Rubin, who directs Chabad-Lubavitch of the Capital District, still remembers when Carey declared that “the days of wine and roses are over” and that solving New York’s fiscal problems required a round of collective belt-tightening. But Rubin also admired the fact that the state’s top politician was also a family man.

“With a house full of kids, he was able to balance his family life, and the extreme pressures of the financial crisis,” noted the rabbi.

As Chabad-Lubavitch emissaries in Albany, Rubin and his wife Rochel received Carey’s proclamation in honor of Education Day USA and the 76th birthday of the Rebbe, Rabbi Menachem M. Schneerson, of righteous memory, in 1978.

NY State Assemblyman Howard Lasher, Gov. Hugh Carey, and Rabbi Yisroel and Rochel Rubin mark the signing of a proclamation declaring Lubavitch Month in 1975. (Photo: Agudas Chasidei Chabad Library)
NY State Assemblyman Howard Lasher, Gov. Hugh Carey, and Rabbi Yisroel and Rochel Rubin mark the signing of a proclamation declaring Lubavitch Month in 1975. (Photo: Agudas Chasidei Chabad Library)

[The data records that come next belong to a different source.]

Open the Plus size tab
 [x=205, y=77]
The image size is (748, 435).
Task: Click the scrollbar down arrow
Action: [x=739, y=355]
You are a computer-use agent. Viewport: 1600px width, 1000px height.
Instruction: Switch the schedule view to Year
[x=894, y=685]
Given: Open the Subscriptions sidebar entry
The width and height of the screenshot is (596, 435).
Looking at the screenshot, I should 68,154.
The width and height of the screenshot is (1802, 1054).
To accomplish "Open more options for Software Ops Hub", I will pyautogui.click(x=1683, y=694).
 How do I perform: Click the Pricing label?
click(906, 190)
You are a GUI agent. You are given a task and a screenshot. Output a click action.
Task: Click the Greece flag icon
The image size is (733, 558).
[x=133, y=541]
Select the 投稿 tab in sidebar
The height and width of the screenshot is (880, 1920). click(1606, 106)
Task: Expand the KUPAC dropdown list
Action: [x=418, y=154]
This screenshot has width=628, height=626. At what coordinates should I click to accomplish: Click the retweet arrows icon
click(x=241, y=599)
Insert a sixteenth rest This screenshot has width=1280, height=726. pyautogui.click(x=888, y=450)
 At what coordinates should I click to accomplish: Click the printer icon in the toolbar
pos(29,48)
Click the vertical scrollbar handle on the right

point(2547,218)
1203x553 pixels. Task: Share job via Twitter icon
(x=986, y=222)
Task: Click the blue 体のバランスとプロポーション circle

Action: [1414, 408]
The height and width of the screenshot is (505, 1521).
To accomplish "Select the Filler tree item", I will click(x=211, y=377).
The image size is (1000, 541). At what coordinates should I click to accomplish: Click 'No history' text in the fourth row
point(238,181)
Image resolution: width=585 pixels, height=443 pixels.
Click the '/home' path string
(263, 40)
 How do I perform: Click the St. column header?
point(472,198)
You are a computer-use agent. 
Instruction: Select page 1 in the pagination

Carey had previously met the Rebbe, once in a private audience in the early 1970s and once during one of the Rebbe’s many public gatherings during which he would speak about scholarly subjects for hours.

“He was impressed by the way the Rebbe would speak without any notes and his depth of knowledge,” said Menachem Shayovich, special assistant to the governor for New York City and Community Affairs. He respected the Rebbe as “a great spiritual leader and an intellectual scholar.”

Shayovich remembered the Rebbe pointing to an obscure clause in a piece of immigration legislation that Carey was involved in as a congressman.

“I owe you a thank you and tremendous gratitude” for the legislation, the Rebbe reportedly told Carey. “It was a tremendous benefit [to many].”

That reference made a lasting impression on Carey, explained Shayovich, especially since the Rebbe expressed a deep knowledge of a specific clause that was not discussed by the media.

In his 1978 proclamation, Carey called the Rebbe “one of the most revered spiritual leaders” and lauded the Rebbe’s campaign “to increase awareness of every young person on the concepts of education, morality and decency” as benefitting all mankind.

It was at that time, Rubin said, that he noticed Carey’s style of leadership.

“He selected good consultants” and surrounded himself with great minds, explained the rabbi. “He took their advice and put it into action.”

“He was a strong public servant,” says Rubin, “who did his best for the people of New York.”